小さいころから、星を眺めるのが大好きだった。
季節を問わず姿の見られる、北斗七星やカシオペア。
冬が訪れると、オリオン座が顔をだし、
夏には、さそり座がめぐってくる。
七夕には、彦星と織姫がひそやかに逢っているのかと想像すると、
それだけで、天の川は奇跡の川のようにも感じられた。
それは、父や母、妹との共通の話題で、
私たち家族は、星をとおして宇宙の持つ美しさやロマン、
もっというなら、私たちがここに存在する神秘を感じあっていたのかもしれない。
小学生のころ、父の買った小さな望遠鏡。
娘たちに見せてやろうと、少年みたいにはしゃいで準備をする父と見守る母。
仕事に人生をかけ、母とともに走り続けた父が、
私たち姉妹と過ごしてくれる時間は、いつもスペシャルだったように思う。
そんな夜は、いつも使っている裏の駐車場が、
自分たちだけの宇宙基地のように思えた。
こっそり夜に外に出て、家族で星を眺める時間は、
子どもだった私のわくわくする気持ちを掻き立てた。
そんな風に感じたのは確かなのに、
そのわくわくした躍動を父に伝えることはできなかったように思う。
父の買ってくれた望遠鏡をほめなくちゃと勝手に思って、「すごいね~」って発した言葉も、
どこか上滑りで、父の心には届いていなかったのかもしれない。
いつも私は、期待に応える応え方をしようとするほうが先にたって、
純粋にはしゃぐことを置き去りにしてきた。
楽しい!嬉しい!ありがとう!!すごいね~!!って、ただ、素直に表現すればよかっただけなのに。
どう応えたら、相手は喜ぶだろうって生きてきた。
はっきりいえば、私は、望遠鏡に感動したわけではなかった。
けれど、なんだかわからないけれど、すごく楽しかったし、とっても嬉しかったんだ。
「そのなんだかわからないけれど、楽しい!」って感覚を、そのまま表すだけでよかったん
だって思う。
無邪気にはしゃぐことで、私を表現していいんだって、今ならはっきりと思う。
「自分は、この世界にただひとつの尊い存在なんだ」。
大人になった今は、星を眺めて、そんなことを思う。
マウイ島のハレアカラ山頂でみた星空から受けた体感覚。
その感覚は、私を原点へと導く。
私は、ただ私のまま存在していて大丈夫、だと。
今まで満点の星というにふさわしい星空に、いろんな場所で出会ってきた。
山の中のおばあちゃんち、沖縄の波照間島、北海道の山奥・・・。
実際には、満点の星にもっと出会ってきたはずなのに、これだけしかふいに思い出せない。

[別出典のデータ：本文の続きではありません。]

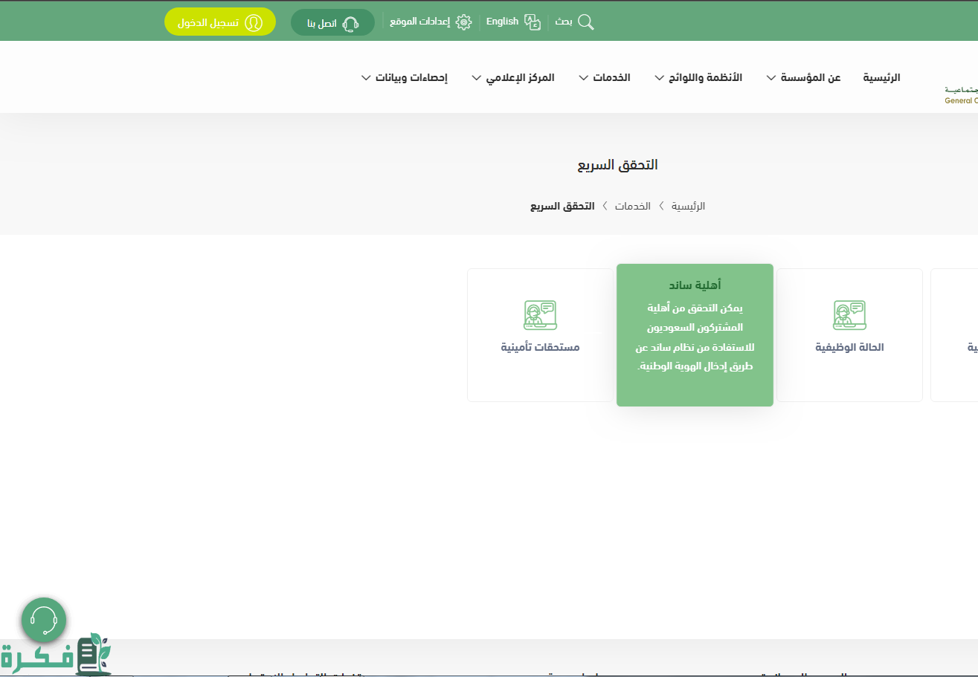Click the icon above مستحقات تأمينية

[540, 315]
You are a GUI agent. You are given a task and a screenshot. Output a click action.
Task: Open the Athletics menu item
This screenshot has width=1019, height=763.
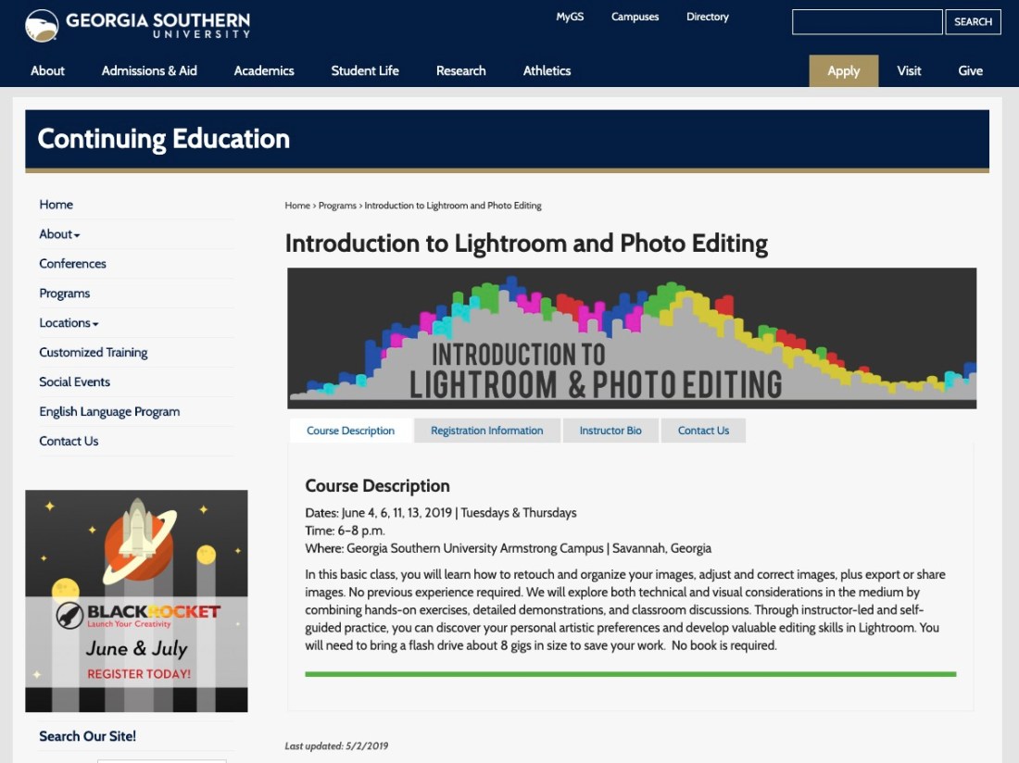(x=547, y=70)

結局はそのときの心の風景が、私に「満点の星」と記憶させているのだ。
記憶を曖昧にするほどに、自分の心と風景は、シンクロする。
そんな私にとっての最高の星空は、やっぱりマウイ島のハレアカラ。
大好きな友人ガイドの話を聞きながら、360度を星空に囲まれていると、
不思議な感覚に包まれ始める。
隣にいるはずの人が、ふっと消えて、この宇宙にただひとり自分だけが立っているような。
静寂に包まれる深遠な瞬間。
これを闇というなら、なんと美しく優しいのだろうか。
そして、またふっと隣の人が現れる。
あぁ、私たちは、ひとりひとり別の「星」なんだ。
それぞれが、この大宇宙に守られて存在している、まったく別の星々なんだ。
自分自身をも、隣に立っている人をも、同じレベルで「尊い」と感じる温かさ。
宇宙に輝く星は、その尊い感覚を呼び覚ましてくれるのだ。
ドアーズ立ち上げの仲間である友人は、こう言っていた。
「人と人が出会うことは、宇宙の星と星が出会うことだと思っている」、と。
そこに感動と発見、奇跡が起こる。
私たちが、それぞれ、違う「星」であるからこそ。
だからこそ、そのひとつひとつの輝きを心から大切にしようと思う。
マウイ島ハレアカラの星空は、いつも私の心のなかにある。